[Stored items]
● ● ●
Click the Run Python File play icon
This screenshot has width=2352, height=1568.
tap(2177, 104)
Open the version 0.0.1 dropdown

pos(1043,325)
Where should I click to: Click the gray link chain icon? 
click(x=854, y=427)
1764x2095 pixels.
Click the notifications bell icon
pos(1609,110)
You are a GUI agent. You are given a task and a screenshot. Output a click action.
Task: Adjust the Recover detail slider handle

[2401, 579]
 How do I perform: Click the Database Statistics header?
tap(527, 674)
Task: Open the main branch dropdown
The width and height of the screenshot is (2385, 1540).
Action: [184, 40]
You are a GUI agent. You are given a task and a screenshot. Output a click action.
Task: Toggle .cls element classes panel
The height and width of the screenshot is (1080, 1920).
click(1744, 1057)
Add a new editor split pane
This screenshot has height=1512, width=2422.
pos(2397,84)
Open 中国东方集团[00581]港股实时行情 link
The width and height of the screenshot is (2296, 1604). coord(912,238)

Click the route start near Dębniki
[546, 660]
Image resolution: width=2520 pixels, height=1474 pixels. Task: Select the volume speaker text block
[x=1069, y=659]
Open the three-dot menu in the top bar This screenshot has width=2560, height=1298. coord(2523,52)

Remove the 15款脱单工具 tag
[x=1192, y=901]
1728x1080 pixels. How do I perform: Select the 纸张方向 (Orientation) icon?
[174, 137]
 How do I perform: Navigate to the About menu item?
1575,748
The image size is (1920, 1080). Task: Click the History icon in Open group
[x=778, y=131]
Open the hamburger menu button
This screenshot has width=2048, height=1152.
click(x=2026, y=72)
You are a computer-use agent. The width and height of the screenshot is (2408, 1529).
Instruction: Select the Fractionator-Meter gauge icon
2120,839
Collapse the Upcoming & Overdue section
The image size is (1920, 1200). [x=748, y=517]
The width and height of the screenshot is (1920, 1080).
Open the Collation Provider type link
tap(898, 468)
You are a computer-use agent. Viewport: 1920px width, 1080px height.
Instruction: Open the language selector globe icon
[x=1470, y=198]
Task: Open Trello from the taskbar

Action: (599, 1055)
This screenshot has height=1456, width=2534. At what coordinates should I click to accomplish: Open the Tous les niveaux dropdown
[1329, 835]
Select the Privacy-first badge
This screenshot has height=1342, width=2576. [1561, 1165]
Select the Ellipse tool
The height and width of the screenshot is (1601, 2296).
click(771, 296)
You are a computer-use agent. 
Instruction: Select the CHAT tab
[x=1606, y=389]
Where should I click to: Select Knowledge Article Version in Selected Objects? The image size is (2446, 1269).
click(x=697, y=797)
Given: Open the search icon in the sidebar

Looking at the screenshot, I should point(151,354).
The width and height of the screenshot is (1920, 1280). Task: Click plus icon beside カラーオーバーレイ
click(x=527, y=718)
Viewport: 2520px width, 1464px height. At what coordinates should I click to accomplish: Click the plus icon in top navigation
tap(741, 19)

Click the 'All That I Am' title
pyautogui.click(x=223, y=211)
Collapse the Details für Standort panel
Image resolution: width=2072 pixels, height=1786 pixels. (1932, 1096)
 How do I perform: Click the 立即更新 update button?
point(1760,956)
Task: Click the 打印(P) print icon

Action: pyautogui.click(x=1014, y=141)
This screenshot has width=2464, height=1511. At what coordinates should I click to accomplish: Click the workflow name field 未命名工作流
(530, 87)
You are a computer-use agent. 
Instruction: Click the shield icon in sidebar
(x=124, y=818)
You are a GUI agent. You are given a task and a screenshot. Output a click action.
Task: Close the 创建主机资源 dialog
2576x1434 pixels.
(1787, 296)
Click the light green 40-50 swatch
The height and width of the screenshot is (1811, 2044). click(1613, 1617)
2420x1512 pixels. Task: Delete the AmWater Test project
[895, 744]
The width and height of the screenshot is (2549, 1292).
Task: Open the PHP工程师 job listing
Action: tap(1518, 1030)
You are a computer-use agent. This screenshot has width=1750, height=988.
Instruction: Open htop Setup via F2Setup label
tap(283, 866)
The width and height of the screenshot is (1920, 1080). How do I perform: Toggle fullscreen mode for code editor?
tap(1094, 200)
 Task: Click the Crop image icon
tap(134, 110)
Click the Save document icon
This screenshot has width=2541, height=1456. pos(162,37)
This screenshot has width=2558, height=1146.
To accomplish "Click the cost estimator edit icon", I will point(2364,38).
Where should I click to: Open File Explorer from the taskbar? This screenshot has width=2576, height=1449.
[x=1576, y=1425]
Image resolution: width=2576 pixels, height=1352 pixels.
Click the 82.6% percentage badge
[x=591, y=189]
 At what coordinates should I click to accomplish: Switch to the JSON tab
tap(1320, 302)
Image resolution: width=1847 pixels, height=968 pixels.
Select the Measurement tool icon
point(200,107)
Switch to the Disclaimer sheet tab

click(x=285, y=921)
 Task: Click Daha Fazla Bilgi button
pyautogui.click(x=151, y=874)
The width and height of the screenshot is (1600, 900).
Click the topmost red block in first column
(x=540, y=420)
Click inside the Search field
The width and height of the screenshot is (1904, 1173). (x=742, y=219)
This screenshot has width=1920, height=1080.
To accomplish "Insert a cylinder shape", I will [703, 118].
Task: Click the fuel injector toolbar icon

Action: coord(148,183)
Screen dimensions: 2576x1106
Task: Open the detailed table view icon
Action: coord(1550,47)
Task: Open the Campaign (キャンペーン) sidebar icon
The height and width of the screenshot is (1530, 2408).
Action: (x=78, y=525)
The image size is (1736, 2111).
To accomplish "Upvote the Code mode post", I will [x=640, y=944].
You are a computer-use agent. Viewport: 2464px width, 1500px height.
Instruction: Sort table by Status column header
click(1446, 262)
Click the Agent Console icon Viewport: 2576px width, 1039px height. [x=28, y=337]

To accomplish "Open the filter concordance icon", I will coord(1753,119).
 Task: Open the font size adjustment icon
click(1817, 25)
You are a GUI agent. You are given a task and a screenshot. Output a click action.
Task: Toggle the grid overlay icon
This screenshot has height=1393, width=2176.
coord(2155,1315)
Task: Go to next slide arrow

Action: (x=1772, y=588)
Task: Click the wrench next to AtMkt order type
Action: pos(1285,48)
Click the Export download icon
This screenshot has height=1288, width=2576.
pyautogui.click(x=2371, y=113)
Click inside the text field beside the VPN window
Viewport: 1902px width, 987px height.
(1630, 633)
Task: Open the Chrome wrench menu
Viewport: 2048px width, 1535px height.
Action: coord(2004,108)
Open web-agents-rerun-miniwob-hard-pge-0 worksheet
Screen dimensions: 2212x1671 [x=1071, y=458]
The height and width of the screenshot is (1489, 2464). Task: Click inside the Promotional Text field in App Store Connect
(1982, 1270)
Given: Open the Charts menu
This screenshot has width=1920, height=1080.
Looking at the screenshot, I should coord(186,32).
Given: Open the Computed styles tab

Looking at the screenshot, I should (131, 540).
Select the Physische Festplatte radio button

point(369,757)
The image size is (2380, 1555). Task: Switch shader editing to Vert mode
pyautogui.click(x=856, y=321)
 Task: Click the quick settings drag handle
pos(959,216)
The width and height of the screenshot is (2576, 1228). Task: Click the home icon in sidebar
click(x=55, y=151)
● ● ●
Brief: A complete and exact reproduction of the data is needed.

Solution to this task:
Click the Run Python File play icon
This screenshot has width=2352, height=1568.
tap(2177, 104)
Open the version 0.0.1 dropdown

pos(1043,325)
Where should I click to: Click the gray link chain icon? 
click(x=854, y=427)
1764x2095 pixels.
Click the notifications bell icon
pos(1609,110)
You are a GUI agent. You are given a task and a screenshot. Output a click action.
Task: Adjust the Recover detail slider handle

[2401, 579]
 How do I perform: Click the Database Statistics header?
tap(527, 674)
Task: Open the main branch dropdown
The width and height of the screenshot is (2385, 1540).
Action: [184, 40]
You are a GUI agent. You are given a task and a screenshot. Output a click action.
Task: Toggle .cls element classes panel
The height and width of the screenshot is (1080, 1920).
click(1744, 1057)
Add a new editor split pane
This screenshot has height=1512, width=2422.
pos(2397,84)
Open 中国东方集团[00581]港股实时行情 link
The width and height of the screenshot is (2296, 1604). coord(912,238)

Click the route start near Dębniki
[546, 660]
Image resolution: width=2520 pixels, height=1474 pixels. Task: Select the volume speaker text block
[x=1069, y=659]
Open the three-dot menu in the top bar This screenshot has width=2560, height=1298. coord(2523,52)

Remove the 15款脱单工具 tag
[x=1192, y=901]
1728x1080 pixels. How do I perform: Select the 纸张方向 (Orientation) icon?
[174, 137]
 How do I perform: Navigate to the About menu item?
1575,748
The image size is (1920, 1080). Task: Click the History icon in Open group
[x=778, y=131]
Open the hamburger menu button
This screenshot has width=2048, height=1152.
click(x=2026, y=72)
You are a computer-use agent. The width and height of the screenshot is (2408, 1529).
Instruction: Select the Fractionator-Meter gauge icon
2120,839
Collapse the Upcoming & Overdue section
The image size is (1920, 1200). [x=748, y=517]
The width and height of the screenshot is (1920, 1080).
Open the Collation Provider type link
tap(898, 468)
You are a computer-use agent. Viewport: 1920px width, 1080px height.
Instruction: Open the language selector globe icon
[x=1470, y=198]
Task: Open Trello from the taskbar

Action: (599, 1055)
This screenshot has height=1456, width=2534. At what coordinates should I click to accomplish: Open the Tous les niveaux dropdown
[1329, 835]
Select the Privacy-first badge
This screenshot has height=1342, width=2576. [1561, 1165]
Select the Ellipse tool
The height and width of the screenshot is (1601, 2296).
click(771, 296)
You are a computer-use agent. 
Instruction: Select the CHAT tab
[x=1606, y=389]
Where should I click to: Select Knowledge Article Version in Selected Objects? The image size is (2446, 1269).
click(x=697, y=797)
Given: Open the search icon in the sidebar

Looking at the screenshot, I should point(151,354).
The width and height of the screenshot is (1920, 1280). Task: Click plus icon beside カラーオーバーレイ
click(x=527, y=718)
Viewport: 2520px width, 1464px height. At what coordinates should I click to accomplish: Click the plus icon in top navigation
tap(741, 19)

Click the 'All That I Am' title
pyautogui.click(x=223, y=211)
Collapse the Details für Standort panel
Image resolution: width=2072 pixels, height=1786 pixels. (1932, 1096)
 How do I perform: Click the 立即更新 update button?
point(1760,956)
Task: Click the 打印(P) print icon

Action: pyautogui.click(x=1014, y=141)
This screenshot has width=2464, height=1511. At what coordinates should I click to accomplish: Click the workflow name field 未命名工作流
(530, 87)
You are a computer-use agent. 
Instruction: Click the shield icon in sidebar
(x=124, y=818)
You are a GUI agent. You are given a task and a screenshot. Output a click action.
Task: Close the 创建主机资源 dialog
2576x1434 pixels.
(1787, 296)
Click the light green 40-50 swatch
The height and width of the screenshot is (1811, 2044). click(1613, 1617)
2420x1512 pixels. Task: Delete the AmWater Test project
[895, 744]
The width and height of the screenshot is (2549, 1292).
Task: Open the PHP工程师 job listing
Action: tap(1518, 1030)
You are a computer-use agent. This screenshot has width=1750, height=988.
Instruction: Open htop Setup via F2Setup label
tap(283, 866)
The width and height of the screenshot is (1920, 1080). How do I perform: Toggle fullscreen mode for code editor?
tap(1094, 200)
 Task: Click the Crop image icon
tap(134, 110)
Click the Save document icon
This screenshot has width=2541, height=1456. pos(162,37)
This screenshot has width=2558, height=1146.
To accomplish "Click the cost estimator edit icon", I will point(2364,38).
Where should I click to: Open File Explorer from the taskbar? This screenshot has width=2576, height=1449.
[x=1576, y=1425]
Image resolution: width=2576 pixels, height=1352 pixels.
Click the 82.6% percentage badge
[x=591, y=189]
 At what coordinates should I click to accomplish: Switch to the JSON tab
tap(1320, 302)
Image resolution: width=1847 pixels, height=968 pixels.
Select the Measurement tool icon
point(200,107)
Switch to the Disclaimer sheet tab

click(x=285, y=921)
 Task: Click Daha Fazla Bilgi button
pyautogui.click(x=151, y=874)
The width and height of the screenshot is (1600, 900).
Click the topmost red block in first column
(x=540, y=420)
Click inside the Search field
The width and height of the screenshot is (1904, 1173). (x=742, y=219)
This screenshot has width=1920, height=1080.
To accomplish "Insert a cylinder shape", I will [703, 118].
Task: Click the fuel injector toolbar icon

Action: coord(148,183)
Screen dimensions: 2576x1106
Task: Open the detailed table view icon
Action: coord(1550,47)
Task: Open the Campaign (キャンペーン) sidebar icon
The height and width of the screenshot is (1530, 2408).
Action: (x=78, y=525)
The image size is (1736, 2111).
To accomplish "Upvote the Code mode post", I will [x=640, y=944].
You are a computer-use agent. Viewport: 2464px width, 1500px height.
Instruction: Sort table by Status column header
click(1446, 262)
Click the Agent Console icon Viewport: 2576px width, 1039px height. [x=28, y=337]

To accomplish "Open the filter concordance icon", I will coord(1753,119).
 Task: Open the font size adjustment icon
click(1817, 25)
You are a GUI agent. You are given a task and a screenshot. Output a click action.
Task: Toggle the grid overlay icon
This screenshot has height=1393, width=2176.
coord(2155,1315)
Task: Go to next slide arrow

Action: (x=1772, y=588)
Task: Click the wrench next to AtMkt order type
Action: pos(1285,48)
Click the Export download icon
This screenshot has height=1288, width=2576.
pyautogui.click(x=2371, y=113)
Click inside the text field beside the VPN window
Viewport: 1902px width, 987px height.
(1630, 633)
Task: Open the Chrome wrench menu
Viewport: 2048px width, 1535px height.
Action: coord(2004,108)
Open web-agents-rerun-miniwob-hard-pge-0 worksheet
Screen dimensions: 2212x1671 [x=1071, y=458]
The height and width of the screenshot is (1489, 2464). Task: Click inside the Promotional Text field in App Store Connect
(1982, 1270)
Given: Open the Charts menu
This screenshot has width=1920, height=1080.
Looking at the screenshot, I should coord(186,32).
Given: Open the Computed styles tab

Looking at the screenshot, I should (131, 540).
Select the Physische Festplatte radio button

point(369,757)
The image size is (2380, 1555). Task: Switch shader editing to Vert mode
pyautogui.click(x=856, y=321)
 Task: Click the quick settings drag handle
pos(959,216)
The width and height of the screenshot is (2576, 1228). Task: Click the home icon in sidebar
click(x=55, y=151)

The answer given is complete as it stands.